### DATA FOR THE TASK
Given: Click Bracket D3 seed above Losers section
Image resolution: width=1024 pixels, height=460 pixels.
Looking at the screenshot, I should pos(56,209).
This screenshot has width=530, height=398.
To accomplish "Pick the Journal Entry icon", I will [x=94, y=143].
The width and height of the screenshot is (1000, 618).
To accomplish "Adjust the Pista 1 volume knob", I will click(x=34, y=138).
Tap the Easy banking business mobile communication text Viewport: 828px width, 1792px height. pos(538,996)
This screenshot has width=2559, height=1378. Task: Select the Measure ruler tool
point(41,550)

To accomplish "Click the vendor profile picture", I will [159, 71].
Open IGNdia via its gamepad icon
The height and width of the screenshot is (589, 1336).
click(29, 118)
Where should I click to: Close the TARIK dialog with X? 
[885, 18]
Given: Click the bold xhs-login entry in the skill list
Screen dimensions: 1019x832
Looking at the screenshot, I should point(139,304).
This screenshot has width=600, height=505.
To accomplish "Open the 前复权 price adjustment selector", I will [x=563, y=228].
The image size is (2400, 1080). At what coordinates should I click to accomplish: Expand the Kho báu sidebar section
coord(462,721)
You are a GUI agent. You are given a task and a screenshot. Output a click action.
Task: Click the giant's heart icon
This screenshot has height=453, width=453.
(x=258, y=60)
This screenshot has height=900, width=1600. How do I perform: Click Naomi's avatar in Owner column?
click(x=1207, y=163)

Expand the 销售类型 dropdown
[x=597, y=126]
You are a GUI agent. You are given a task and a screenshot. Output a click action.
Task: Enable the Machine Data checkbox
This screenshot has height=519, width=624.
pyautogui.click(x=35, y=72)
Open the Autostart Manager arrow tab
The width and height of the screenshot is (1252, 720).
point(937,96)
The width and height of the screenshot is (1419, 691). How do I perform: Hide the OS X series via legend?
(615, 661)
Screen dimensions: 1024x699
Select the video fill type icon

### GIVEN TASK
Please reproduce the data from the line containing "Expand the 销售类型 dropdown" through the line containing "point(937,96)", copying each line exactly.

### TASK RESPONSE
Expand the 销售类型 dropdown
[x=597, y=126]
You are a GUI agent. You are given a task and a screenshot. Output a click action.
Task: Enable the Machine Data checkbox
This screenshot has height=519, width=624.
pyautogui.click(x=35, y=72)
Open the Autostart Manager arrow tab
The width and height of the screenshot is (1252, 720).
point(937,96)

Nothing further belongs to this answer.